2023年に絶対にやってはいけない投資
今回のテーマは2023年に絶対やってはいけない投資7選です。報酬は価値の上下があるものです。おすすめしているS&P500ももちろん上がったり下がったりします。それでもS&P500連動商品への投資をおすすめしているのは20年コツコツ続ければ資産が増える可能性が高いからです。
しかし投資商品の中には価値が増えるとは考えにくいものもたくさんあります。そして残念ながらそのような商品にお金を投入してしまう人が後を絶ちません。
今回は皆さんに手を出して欲しくない投資商品をご紹介します。さっそく解説していきます。
①新築ワンルームマンション投資
新築マンションの一室を保有し、賃貸に出して家賃収入を得る不動産投資の一種です。一部屋から所有できるので価格的にも購入しやすいです。また、不動産管理会社に管理を任せられます。楽に不動産投資ができるように見えますね。
新築ワンルームマンション投資を勧誘する広告には節税効果をうたうものがあります。これは間違いではありません。購入初年度は登記費用や不動産取得税を支払うことで利用形状が大きくなります。結果、不動産所得がマイナスになります。
自身の給与所得との損益通算で所得税還付および住民税を下げることができます。しかしながら資産運用に向いていない特徴があります。
まず、結果的に毎月費用の方が多くなることです。新築ワンルームマンション投資の毎月の収支0は大抵収入よりも支出の方が多いです。さらに、固定資産税都市計画税も発生します。結果として毎月1万円の手出しでは済まなくなります。実は収入に対して支出が多い投資だということです。
収入より出ていくお金の方が多いわけですから。わかりませんよね。節税効果を謳う新築ワンルームマンション投資は何か裏があると思った方がいいでしょう。
投資である以上、出口を考慮するでしょう。しかし、売却時にも困難を伴うことが多いです。新築ワンルームマンションの価格は高めに売られています。新築物件には開発業者の利益が上乗せされているからです。新築プレミアとも言われますね。
しかしそれは購入した瞬間にすぐなくなります。ですから買ったらすぐに物件価格は大きく下がります。そのため売却を検討したときに残っているローン以上で売却価格を設定することが難しいです。ゆえに、売れない状態となります。
概して専有面積は小さめで、自分が住むにも都合がよくない物件も少なくないです。買ってくれる相手がいない限り売却できないのが不動産です。マーケットで取引できる金融商品とは違います。資産形成期に無理にお金を投じる必要はありません。
この10年は市況が良かったので目立ちませんでした。しかし基本的にはスペックと利回り面から厳しい投資になりがちなのが新築ワンルーム投資です。中古でも相場感のない人がいきなり買うのはハイリスクですね。
②ポンジスキームといえる私募ファンド
それは何と思われた方のために少し噛み砕きます。スキームは仕組みと理解すればいいでしょう。ポンジは人の名前です。米国の詐欺師チャールズポンジから名付けられた言葉です。
ポンジは次のような仕組みです。

## 演習問題 a
投資に関する抜粋を読み、次の問いに答えてください。
(i) 筆者が投資をすすめているのは、どの指数に連動する商品か。
(ii) 開発業者の利益が新築物件の価格に上乗せされている状態は、何とも呼ばれるか。
(iii) 「ポンジ」という言葉は、誰の名前から付けられたか。
抜粋と一覧は互いに関連していません。

(抽出データ項目)
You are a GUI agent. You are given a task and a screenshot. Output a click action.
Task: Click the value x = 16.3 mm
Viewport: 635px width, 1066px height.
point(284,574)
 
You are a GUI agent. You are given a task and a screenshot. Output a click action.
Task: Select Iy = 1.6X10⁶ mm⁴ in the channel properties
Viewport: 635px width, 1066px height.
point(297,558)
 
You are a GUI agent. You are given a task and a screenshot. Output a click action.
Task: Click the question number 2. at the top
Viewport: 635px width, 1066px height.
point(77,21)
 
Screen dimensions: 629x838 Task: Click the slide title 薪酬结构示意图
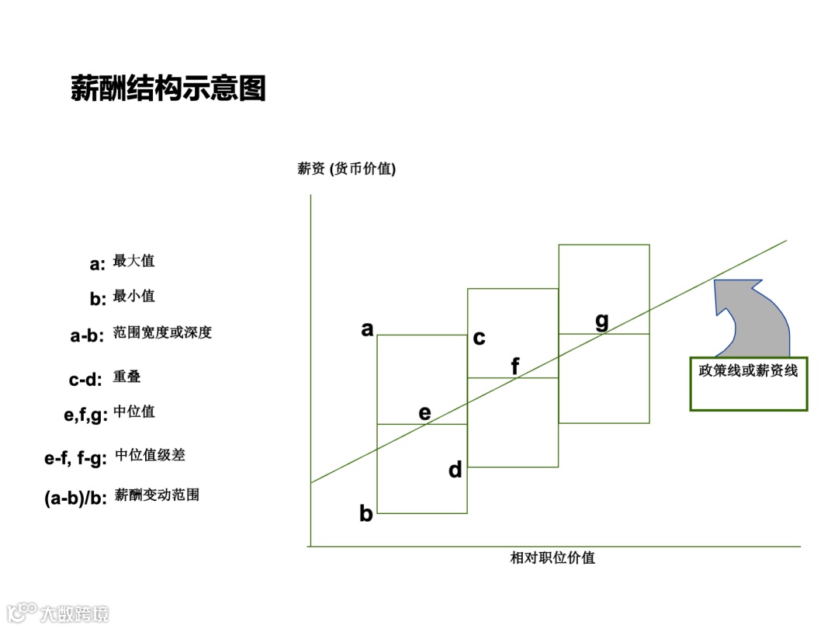pos(168,89)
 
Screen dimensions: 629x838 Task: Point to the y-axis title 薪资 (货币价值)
pos(346,169)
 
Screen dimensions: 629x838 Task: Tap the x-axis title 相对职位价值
pos(552,558)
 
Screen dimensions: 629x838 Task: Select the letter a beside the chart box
pos(367,329)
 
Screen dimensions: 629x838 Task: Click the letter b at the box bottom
pos(366,513)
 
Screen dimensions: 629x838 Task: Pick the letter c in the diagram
pos(480,338)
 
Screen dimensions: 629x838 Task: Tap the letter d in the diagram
pos(455,470)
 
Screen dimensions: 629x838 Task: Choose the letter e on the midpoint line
pos(424,413)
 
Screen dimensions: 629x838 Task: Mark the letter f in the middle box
pos(515,366)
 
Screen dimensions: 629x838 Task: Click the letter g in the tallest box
pos(602,321)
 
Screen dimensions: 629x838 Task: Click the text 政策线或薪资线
pos(748,371)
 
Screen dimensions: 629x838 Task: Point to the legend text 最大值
pos(133,261)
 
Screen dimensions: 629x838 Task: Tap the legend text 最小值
pos(133,296)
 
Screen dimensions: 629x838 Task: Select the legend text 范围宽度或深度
pos(162,332)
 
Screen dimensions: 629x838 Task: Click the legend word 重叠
pos(126,377)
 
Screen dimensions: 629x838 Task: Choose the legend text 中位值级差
pos(150,455)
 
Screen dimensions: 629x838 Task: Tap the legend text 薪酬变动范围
pos(157,495)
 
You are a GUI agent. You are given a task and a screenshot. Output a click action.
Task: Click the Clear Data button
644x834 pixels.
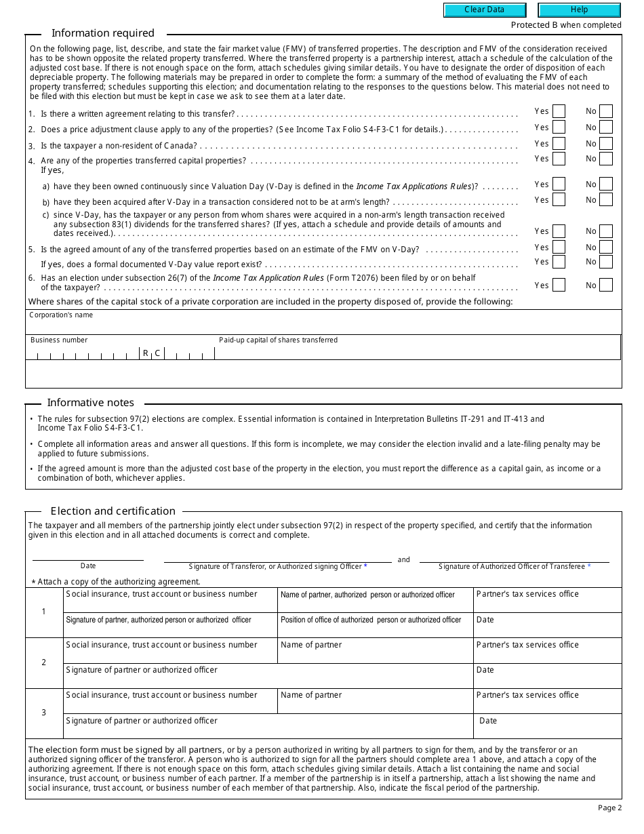tap(485, 10)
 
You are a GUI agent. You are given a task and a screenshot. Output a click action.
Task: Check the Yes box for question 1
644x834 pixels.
tap(559, 111)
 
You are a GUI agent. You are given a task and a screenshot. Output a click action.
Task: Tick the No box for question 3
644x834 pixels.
tap(605, 144)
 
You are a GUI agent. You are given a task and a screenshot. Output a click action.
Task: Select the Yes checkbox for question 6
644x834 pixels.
tap(559, 285)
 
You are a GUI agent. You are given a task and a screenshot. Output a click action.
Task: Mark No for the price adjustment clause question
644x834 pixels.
tap(605, 127)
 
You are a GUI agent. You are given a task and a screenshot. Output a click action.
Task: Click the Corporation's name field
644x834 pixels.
tap(323, 323)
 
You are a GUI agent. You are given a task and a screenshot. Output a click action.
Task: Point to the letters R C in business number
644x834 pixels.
tap(151, 353)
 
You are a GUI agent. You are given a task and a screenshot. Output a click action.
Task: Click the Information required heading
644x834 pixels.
tap(103, 33)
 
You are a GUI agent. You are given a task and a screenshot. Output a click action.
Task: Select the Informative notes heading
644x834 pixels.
tap(90, 403)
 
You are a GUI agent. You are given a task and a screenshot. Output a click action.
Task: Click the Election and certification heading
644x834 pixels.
tap(113, 511)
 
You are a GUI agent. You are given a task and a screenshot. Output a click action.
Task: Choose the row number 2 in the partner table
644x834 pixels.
tap(44, 662)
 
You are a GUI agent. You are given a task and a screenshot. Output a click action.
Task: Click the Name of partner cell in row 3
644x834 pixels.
tap(375, 701)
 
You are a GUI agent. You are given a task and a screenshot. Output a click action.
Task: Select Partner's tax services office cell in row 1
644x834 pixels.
tap(547, 599)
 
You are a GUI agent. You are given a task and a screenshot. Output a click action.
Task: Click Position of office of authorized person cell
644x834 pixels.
tap(375, 625)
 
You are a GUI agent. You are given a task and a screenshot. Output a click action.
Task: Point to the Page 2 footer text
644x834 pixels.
tap(609, 808)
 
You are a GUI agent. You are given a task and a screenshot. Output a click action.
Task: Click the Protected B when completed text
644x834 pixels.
tap(566, 25)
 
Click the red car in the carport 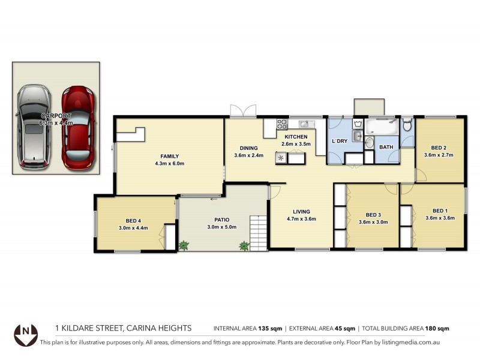tap(79, 127)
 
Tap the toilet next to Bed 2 tap(407, 125)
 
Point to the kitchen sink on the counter tap(304, 124)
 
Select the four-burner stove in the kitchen tap(282, 124)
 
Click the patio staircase tap(259, 233)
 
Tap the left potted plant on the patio tap(184, 245)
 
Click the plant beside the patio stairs tap(244, 245)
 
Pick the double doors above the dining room tap(243, 111)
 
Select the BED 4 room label tap(133, 220)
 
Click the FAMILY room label tap(170, 155)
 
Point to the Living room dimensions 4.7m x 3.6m tap(301, 219)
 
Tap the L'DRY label tap(340, 141)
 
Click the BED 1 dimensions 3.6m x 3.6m tap(440, 218)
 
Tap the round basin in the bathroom tap(369, 143)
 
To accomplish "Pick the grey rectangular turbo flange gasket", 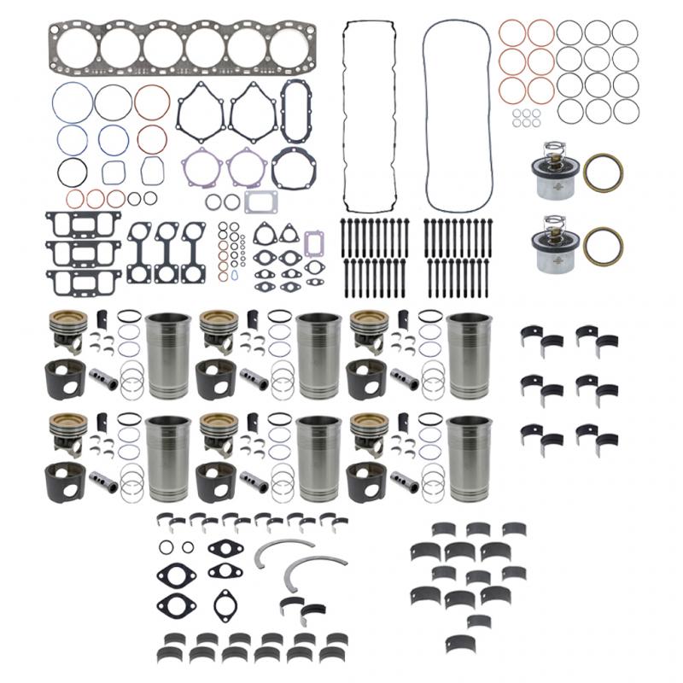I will (x=260, y=201).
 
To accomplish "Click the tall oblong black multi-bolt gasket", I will (x=296, y=110).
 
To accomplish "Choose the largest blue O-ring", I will (x=72, y=102).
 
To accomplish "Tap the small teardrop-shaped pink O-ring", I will (x=224, y=276).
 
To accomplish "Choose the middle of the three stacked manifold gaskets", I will (x=84, y=253).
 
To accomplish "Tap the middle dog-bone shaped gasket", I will (x=166, y=253).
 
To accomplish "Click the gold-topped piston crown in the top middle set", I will (x=218, y=321).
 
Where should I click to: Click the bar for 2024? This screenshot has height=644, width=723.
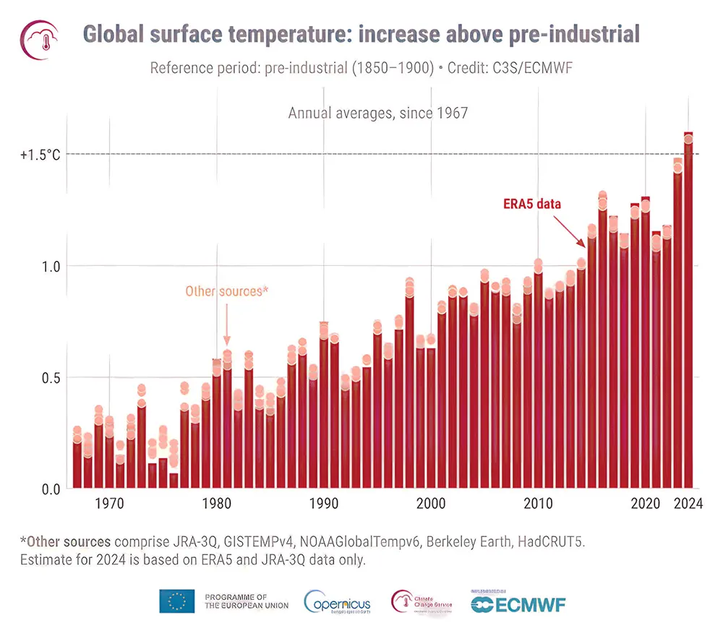point(688,311)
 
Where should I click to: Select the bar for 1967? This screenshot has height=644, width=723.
point(77,463)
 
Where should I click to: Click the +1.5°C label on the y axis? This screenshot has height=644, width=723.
point(40,155)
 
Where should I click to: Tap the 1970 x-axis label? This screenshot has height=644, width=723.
point(109,505)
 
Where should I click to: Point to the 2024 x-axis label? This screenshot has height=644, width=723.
point(688,505)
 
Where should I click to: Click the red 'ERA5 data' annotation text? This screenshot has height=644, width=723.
point(532,204)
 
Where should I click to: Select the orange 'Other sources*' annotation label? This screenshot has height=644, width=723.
point(226,291)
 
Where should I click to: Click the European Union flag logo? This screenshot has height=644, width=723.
point(177,601)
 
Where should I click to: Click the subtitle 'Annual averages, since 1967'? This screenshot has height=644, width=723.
point(378,113)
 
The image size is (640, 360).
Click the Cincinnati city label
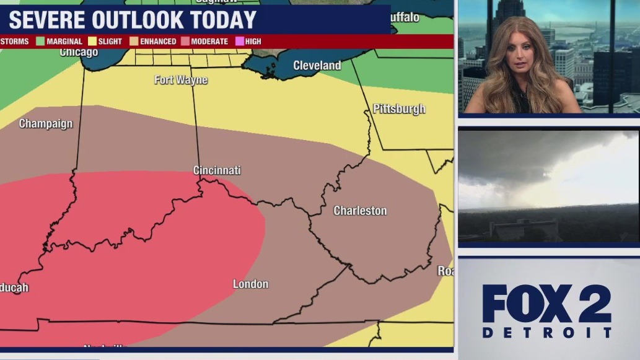point(217,170)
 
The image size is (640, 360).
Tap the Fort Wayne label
point(181,80)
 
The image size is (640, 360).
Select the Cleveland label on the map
point(317,66)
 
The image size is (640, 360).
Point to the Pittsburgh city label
point(399,109)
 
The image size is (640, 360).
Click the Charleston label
point(360,211)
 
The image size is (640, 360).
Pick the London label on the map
point(250,284)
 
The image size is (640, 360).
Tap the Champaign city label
point(46,124)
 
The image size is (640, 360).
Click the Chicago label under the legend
point(79,53)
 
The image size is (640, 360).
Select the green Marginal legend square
point(40,42)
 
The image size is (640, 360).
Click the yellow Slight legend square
point(92,42)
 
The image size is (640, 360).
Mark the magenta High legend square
point(239,42)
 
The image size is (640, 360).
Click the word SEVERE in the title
point(47,20)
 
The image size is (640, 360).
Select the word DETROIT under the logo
point(546,333)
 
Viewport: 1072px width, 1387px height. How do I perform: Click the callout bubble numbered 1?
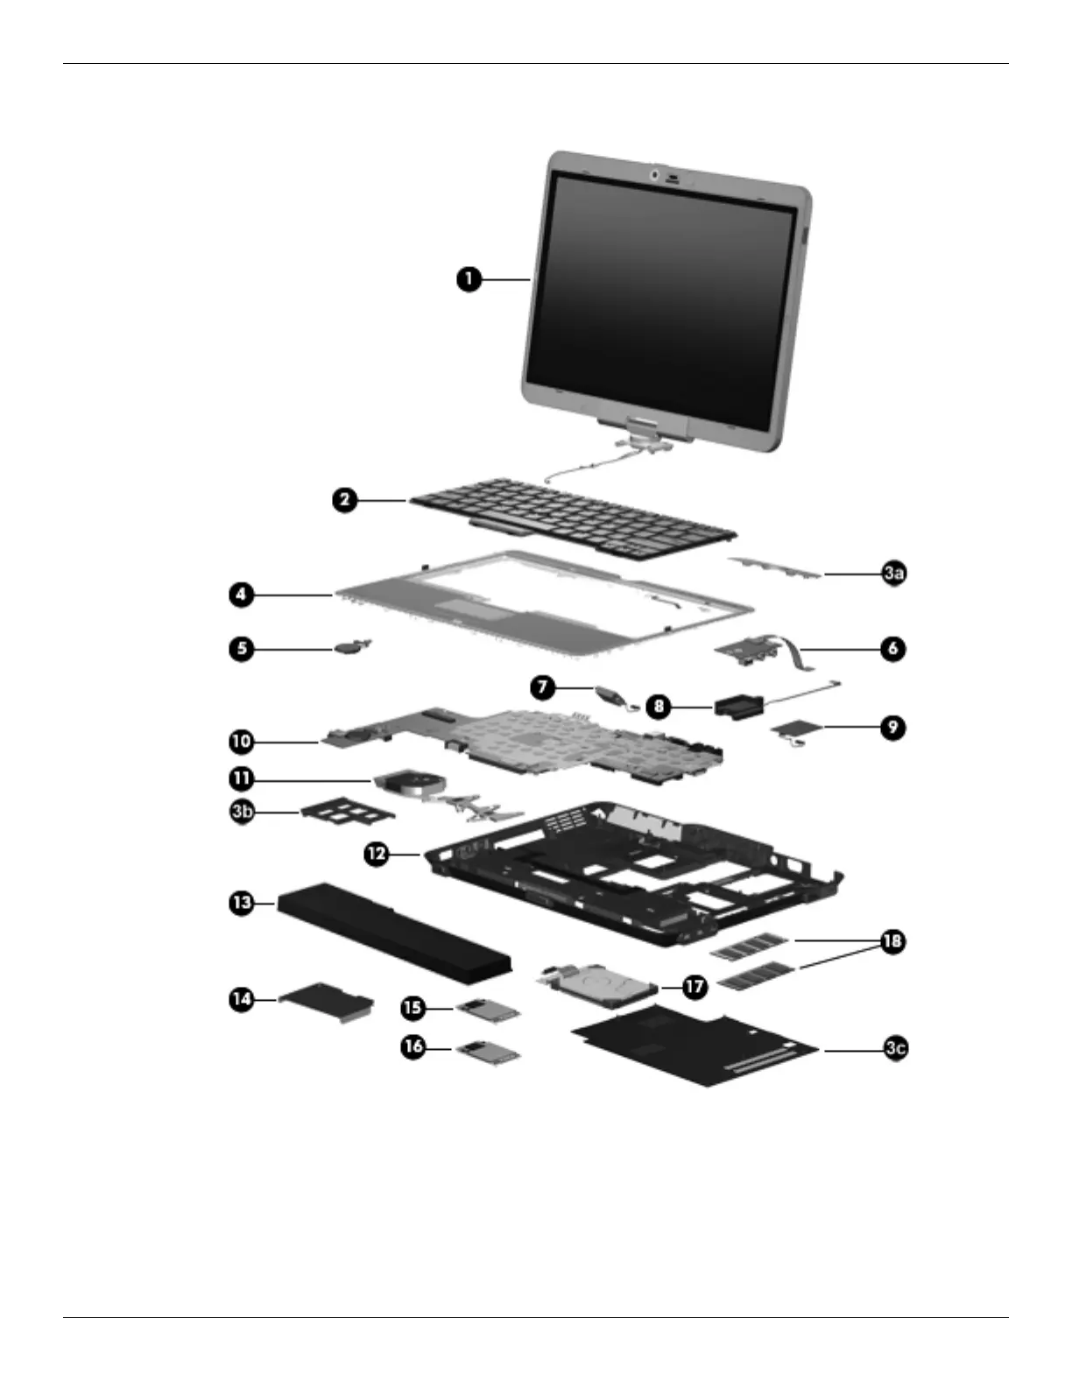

## 演習問題 b
一覧の「Screen dimensions: 629x838 Task: Select the letter」を含む行から「pos(455,470)」を含む行まで（両端を含む）を、「diagram」を「figure」に置き換えて書き直してください。ほかの部分は変えず、その範囲の行だけを示してください。

## 解答例 a
(i) S&P500
(ii) 新築プレミア
(iii) 米国の詐欺師チャールズポンジ

## 解答例 b
Screen dimensions: 629x838 Task: Select the letter a beside the chart box
pos(367,329)
 
Screen dimensions: 629x838 Task: Click the letter b at the box bottom
pos(366,513)
 
Screen dimensions: 629x838 Task: Pick the letter c in the figure
pos(480,338)
 
Screen dimensions: 629x838 Task: Tap the letter d in the figure
pos(455,470)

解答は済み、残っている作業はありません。